El valor del esfuerzo
Me gusta esta frase que dice "la suerte es cuando la preparación encuentra la oportunidad". Vivimos en un mundo de Instagram donde parece que todos lo consiguen todo sin esfuerzo. Pero eso no es real.
Nuestros hijos ven los resultados, pero no el camino. Ven al deportista ganando, pero no las horas de entrenamiento. Ven al artista famoso, sin embargo no los años de práctica. Y eso les crea una expectativa irreal: que las cosas se deben conseguir rápido y sin esfuerzo.
Y cuando descubren que no es así, se frustran. Abandonan. Piensan que no sirven. Sin embargo el valor no está solo en conseguir las cosas. Está en el proceso. En levantarse cada día y probarlo. En no rendirse cuando es difícil. En descubrir de qué somos capaces cuando persistimos.

¿Cómo lo podemos enseñar? Primero, valorando el esfuerzo por encima del resultado. En lugar de decir "¡qué nota tan buena!", decir "he visto cómo has estudiado, estoy orgulloso de tu dedicación". En lugar de centrarnos en si ganan o pierden, preguntar "¿te has esforzado?, ¿te has divertido?".

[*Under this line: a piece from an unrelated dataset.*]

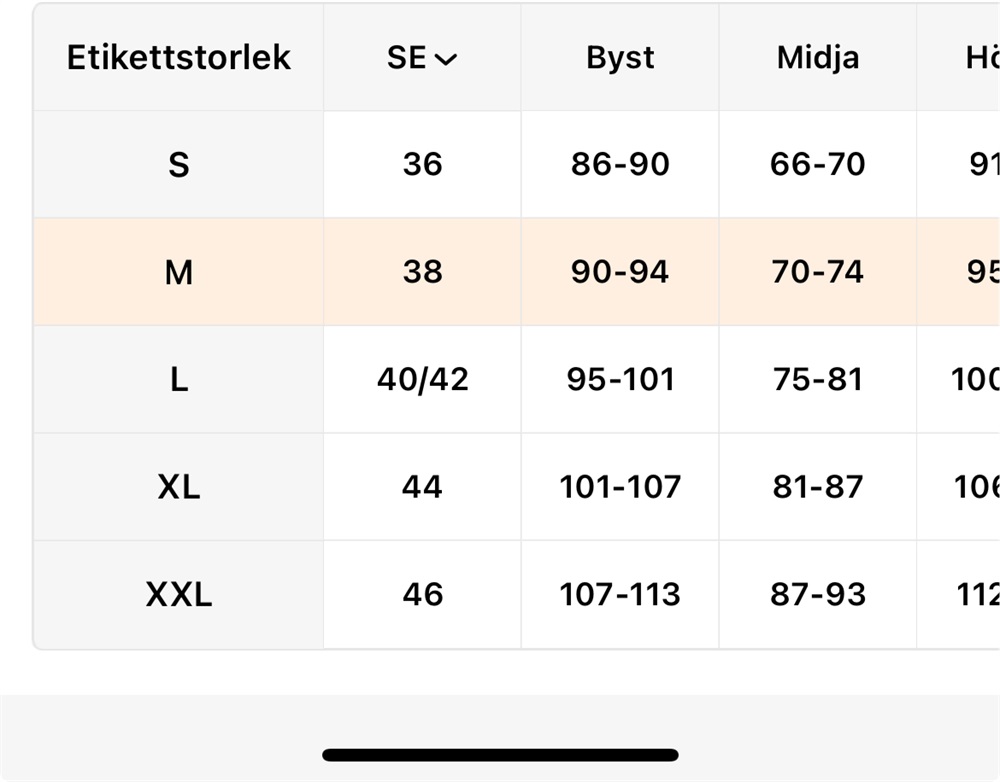
Task: Click the 40/42 SE size cell
Action: coord(422,380)
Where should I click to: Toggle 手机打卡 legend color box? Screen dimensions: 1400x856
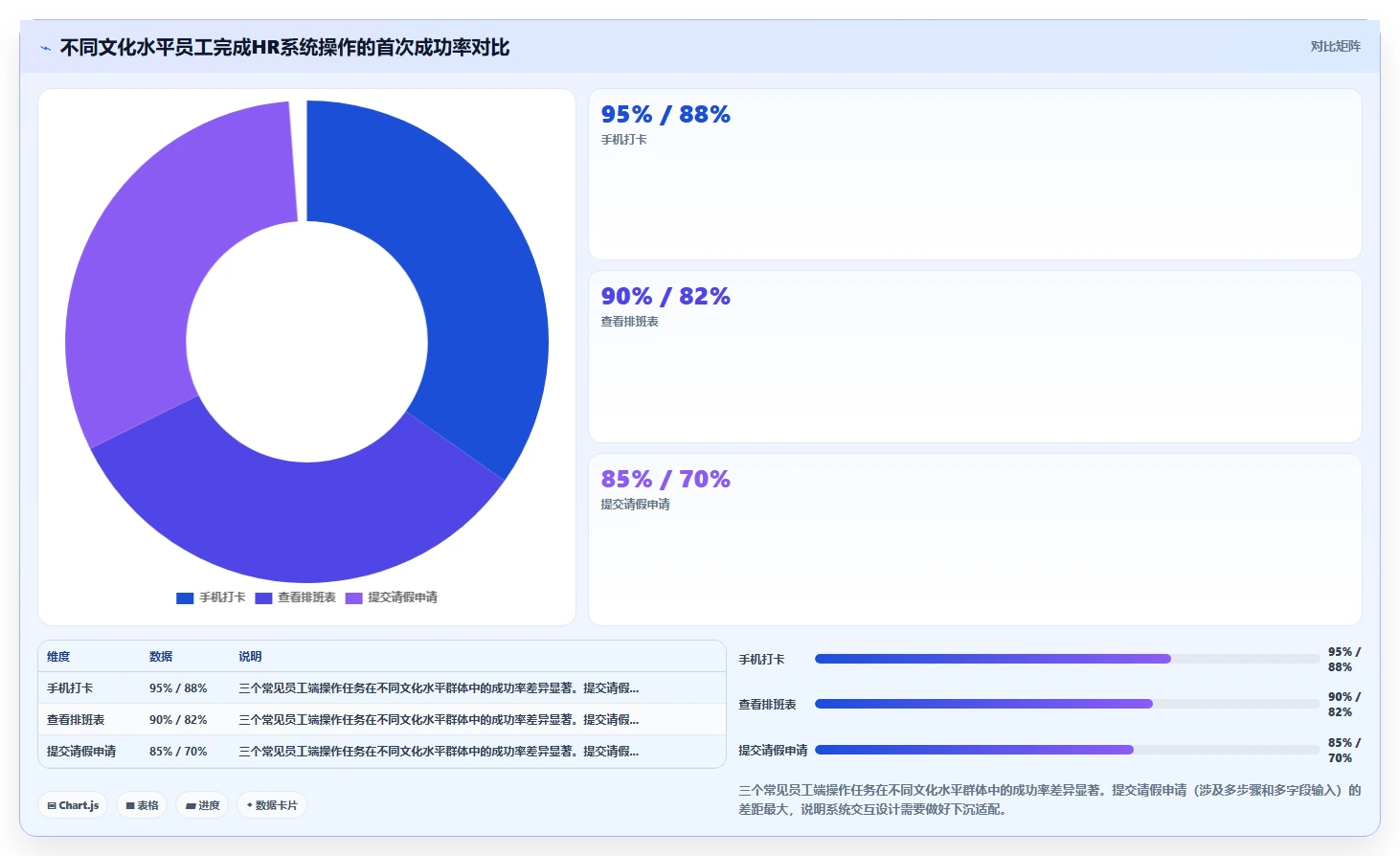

También podemos compartir nuestras propias luchas. Explicarles cuando algo nos cuesta, cuando tenemos que hacer muchos intentos para conseguir algo. Que nos vean esforzarnos y también equivocarnos.
Y sobre todo, enseñarles que el esfuerzo es lo que está en sus manos. Los resultados, no siempre. Pero si se esfuerzan, siempre podrán estar orgullosos del camino recorrido.
Porque al final, no es lo que conseguimos lo que nos define, sino cómo lo conseguimos. Hasta el mes que viene y que “PerPenseu” mucho.